Re: California RN union, two others join forces to form new 150K-member association Originally Posted by Teresag_CNS
I don't see why this is viewed by some as a move toward uniting nurses. The CNA and MNA are organizations that split from the American Nurses Association several years back. The UAN was rejected last year by many state affiliates of ANA over concerns about their leadership and guiding principles, acording to my state nurses' association (Oregon).
ANA provides professional services such as continuing education, certification and research funding in addition to collective bargaining. While there are parts of the new organization's goals that make a lot of sense, e.g., safe staffing, healthy work environments, these are values shared by ANA and most specialty nursing organizations. The CNA were actually rather hostile to the ANA and its state affiliates when I heard CNA representatives speak at a conference. I was not impressed.
I'll remain an ANA member because I value the services of an organized professional organization with a track record, not a labor union that is trying to divide the profession.
I think you may have answered your own question here- This union is reuniting entities that were once united under ANA as you have pointed out.
Maine and Pennsylvania had left ANA after California, subsequently joined the NNOC, and would also be included in this new national.

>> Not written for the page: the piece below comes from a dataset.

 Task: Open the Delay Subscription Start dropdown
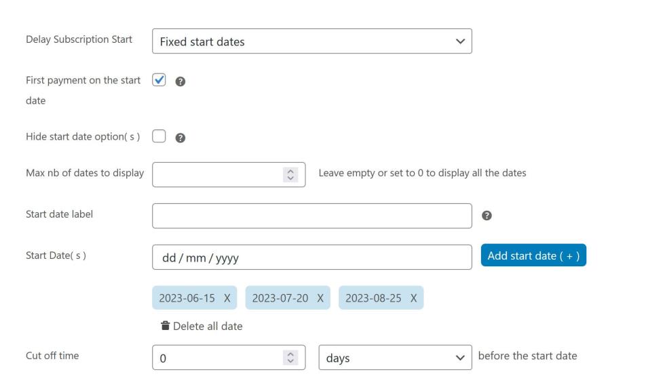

Shortly after the the end of the affiliation between ANA and the UAN, the UAN states of Minnesota, Michigan, Hawaii and the District of Columbia left ANA. They would be reunited under this new agreement as well along with the other UAN states that remain in the ANA.
IMO-The profession is divided, not by unions, but by nurses themselves, and staffing issues are a major part of that division.
Everytime a staff nurse goes to another nurse who is their supervisor saying, "I can't provide proper nursing care to the patients that I am assigned to and I feel this assignment is unsafe for my patients," and the supervising nurse responds in a way that questions the nurse's judgement (when that nurse's judgement is trusted every day by the same supervisor who puts patients in that nurse's care) or in the worst scenario, ignores the nurse's judgement completely we are divided further.
Did you know that ANA is suing states that recently left ANA- that your dues is financing this?
Did you know that your state nurses' association, Oregon, has created and affiliated with a different new national union along with the eight states that left the UAN in December 2007? That they already have a constitution and have appointed the executive officers? (They have apparently been working on this for the last year and a half)
http://allnurses.com/collective-barg...on-359567.html http://nysna.org/publications/newyor...feb/voices.htm
Do you see these actions as divisive as well?